WORK REQUIRED
The answer must consist of each line below that holds the word "Identify", copied as it stands.

EXERCISE MATERIAL
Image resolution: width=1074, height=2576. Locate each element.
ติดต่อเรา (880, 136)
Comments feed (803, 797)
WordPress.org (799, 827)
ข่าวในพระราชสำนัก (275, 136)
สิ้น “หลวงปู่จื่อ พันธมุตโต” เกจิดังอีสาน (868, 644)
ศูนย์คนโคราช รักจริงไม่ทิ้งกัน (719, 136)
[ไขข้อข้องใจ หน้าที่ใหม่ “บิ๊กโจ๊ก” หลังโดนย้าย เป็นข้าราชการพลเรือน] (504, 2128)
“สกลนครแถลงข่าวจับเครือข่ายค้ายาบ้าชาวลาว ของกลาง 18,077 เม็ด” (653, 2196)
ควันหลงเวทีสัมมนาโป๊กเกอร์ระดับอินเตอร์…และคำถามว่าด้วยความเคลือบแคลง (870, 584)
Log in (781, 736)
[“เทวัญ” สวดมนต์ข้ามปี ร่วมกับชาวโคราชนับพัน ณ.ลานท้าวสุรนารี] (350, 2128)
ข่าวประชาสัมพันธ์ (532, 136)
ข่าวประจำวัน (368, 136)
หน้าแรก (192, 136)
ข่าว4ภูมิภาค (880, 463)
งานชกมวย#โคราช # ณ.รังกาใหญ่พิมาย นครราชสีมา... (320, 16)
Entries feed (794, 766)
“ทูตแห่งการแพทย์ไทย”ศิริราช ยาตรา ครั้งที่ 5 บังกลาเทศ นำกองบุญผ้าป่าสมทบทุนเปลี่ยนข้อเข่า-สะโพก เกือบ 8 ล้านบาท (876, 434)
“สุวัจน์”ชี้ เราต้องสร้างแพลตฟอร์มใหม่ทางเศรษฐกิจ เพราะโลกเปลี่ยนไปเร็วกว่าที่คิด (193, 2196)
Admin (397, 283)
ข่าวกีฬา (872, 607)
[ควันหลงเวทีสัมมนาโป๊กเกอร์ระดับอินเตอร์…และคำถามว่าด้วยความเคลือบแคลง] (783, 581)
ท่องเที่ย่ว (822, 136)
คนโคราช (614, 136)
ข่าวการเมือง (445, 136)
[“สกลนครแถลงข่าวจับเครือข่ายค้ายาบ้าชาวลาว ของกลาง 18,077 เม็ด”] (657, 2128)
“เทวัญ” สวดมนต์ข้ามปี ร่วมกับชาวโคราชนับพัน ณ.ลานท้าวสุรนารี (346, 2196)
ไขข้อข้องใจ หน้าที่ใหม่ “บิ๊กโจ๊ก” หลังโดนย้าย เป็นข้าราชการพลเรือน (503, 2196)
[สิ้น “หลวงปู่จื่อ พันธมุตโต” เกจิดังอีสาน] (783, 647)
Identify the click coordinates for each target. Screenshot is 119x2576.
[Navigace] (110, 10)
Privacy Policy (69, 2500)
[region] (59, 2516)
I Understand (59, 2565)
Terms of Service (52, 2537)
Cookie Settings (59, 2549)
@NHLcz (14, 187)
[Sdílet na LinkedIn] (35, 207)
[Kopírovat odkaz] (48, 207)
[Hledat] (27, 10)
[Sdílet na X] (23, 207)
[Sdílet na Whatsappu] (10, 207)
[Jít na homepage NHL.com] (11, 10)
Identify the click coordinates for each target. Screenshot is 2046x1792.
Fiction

RESPONSE
Identify the click coordinates for each target. Screenshot is 119x2576.
Identify the click coordinates for each target. Screenshot is 2046x1792.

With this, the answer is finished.